Ihr Berichterstatter hat sich nun auf ein Urteil des Gerichtshofs der Europäischen Gemeinschaften gestützt, das Urteil „Commune de Mesquer“ (Rechtssache C-188/07) vom 24. Juni 2008, als einem neuen wesentlichen Sachverhalt, der unter Anwendung des Artikels 62 der Geschäftsordnung des Europäischen Parlaments erlaubt, Abänderungen an einem Gemeinsamen Standpunkt in der zweiten Lesung vorzunehmen. Ihr Berichterstatter hat von den anderen Berichterstattern zu Texten des Pakets, die Gegenstand von Gemeinsamen Standpunkten waren, die Zustimmung erhalten, die wesentlichen Teile des Entwurfs der Richtlinie „zivilrechtliche Haftung […]“ einzufügen und eine Verknüpfung dieser Richtlinie vorzunehmen. Diese Abänderungen wurden vom Parlament in zweiter Lesung gebilligt und in zwei andere Richtlinien des Seeverkehrspakets eingefügt, die Richtlinie über die Hafenstaatkontrolle und die Richtlinie über die Einrichtung eines gemeinschaftlichen Überwachungs- und Informationssystems für den Schiffsverkehr. Dieses ganz neue Verfahren zur Wiedereinfügung eines Richtlinienentwurfs, der vom Rat abgelehnt wurde, in eine Richtlinie, die sich im Legislativverfahren befindet, hat dazu geführt, dass der Rat einen Standpunkt zu diesem Text abgeben musste.
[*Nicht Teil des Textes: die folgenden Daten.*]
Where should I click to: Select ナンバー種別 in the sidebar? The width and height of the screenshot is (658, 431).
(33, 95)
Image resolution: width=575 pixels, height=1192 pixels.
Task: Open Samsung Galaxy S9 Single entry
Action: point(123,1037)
Im September 2008 hat der französische Vorsitz nach einem informellen Treffen der Verkehrsminister in La Rochelle den Mitgliedstaaten eine überarbeitete Fassung des Vorschlags vorgelegt.

Trotz des sehr starken Widerstands innerhalb des Rates ist es den Mitgliedstaaten gelungen, zu einer Einigung über ein verbindliches Rechtsinstrument zu gelangen, denn es handelt sich um eine Richtlinie, die auf die Versicherungspflicht beschränkt ist. Außerdem haben sie zugesagt, eine Erklärung der Mitgliedstaaten zur Ratifizierung der großen internationalen Übereinkommen der IMO über die zivilrechtliche Haftung und den Schadenersatz zu erarbeiten(5). Am 9. Dezember 2008 hat der Rat, nachdem auf der Tagung vom 9. Oktober 2008 eine politische Einigung erzielt wurde, einstimmig einen Gemeinsamen Standpunkt gemäß Artikel 251 Absatz 2 angenommen.

Die Kommission hat eine Mitteilung zur Unterrichtung des Parlaments gemäß Artikel 251 Absatz 2 Unterabsatz 2 veröffentlicht. In ihren Schlussfolgerungen betont sie, dass der vom Rat angenommene Text einen Mehrwert erbringe(6).

2. Bewertung des Gemeinsamen Standpunkts des Rates und Kommentar

Der Gemeinsame Standpunkt zur Richtlinie, die nunmehr „Richtlinie über die Versicherung von Schiffseignern für Seeforderungen“ genannt wird, erhält die wesentlichen Elemente und stellt beträchtliche Fortschritte dar, wenn er sich auch sehr weit von dem ursprünglichen Vorschlag der Kommission und dem Standpunkt des Parlaments in erster Lesung entfernt.

– In der Richtlinie wird die Versicherungspflicht für alle unter der Flagge eines Mitgliedstaates fahrenden Schiffe sowie für unter der Flagge eines Drittstaates fahrende Schiffe, die in die Hoheitsgewässer eines Mitgliedstaates einfahren, beibehalten (Artikel 4).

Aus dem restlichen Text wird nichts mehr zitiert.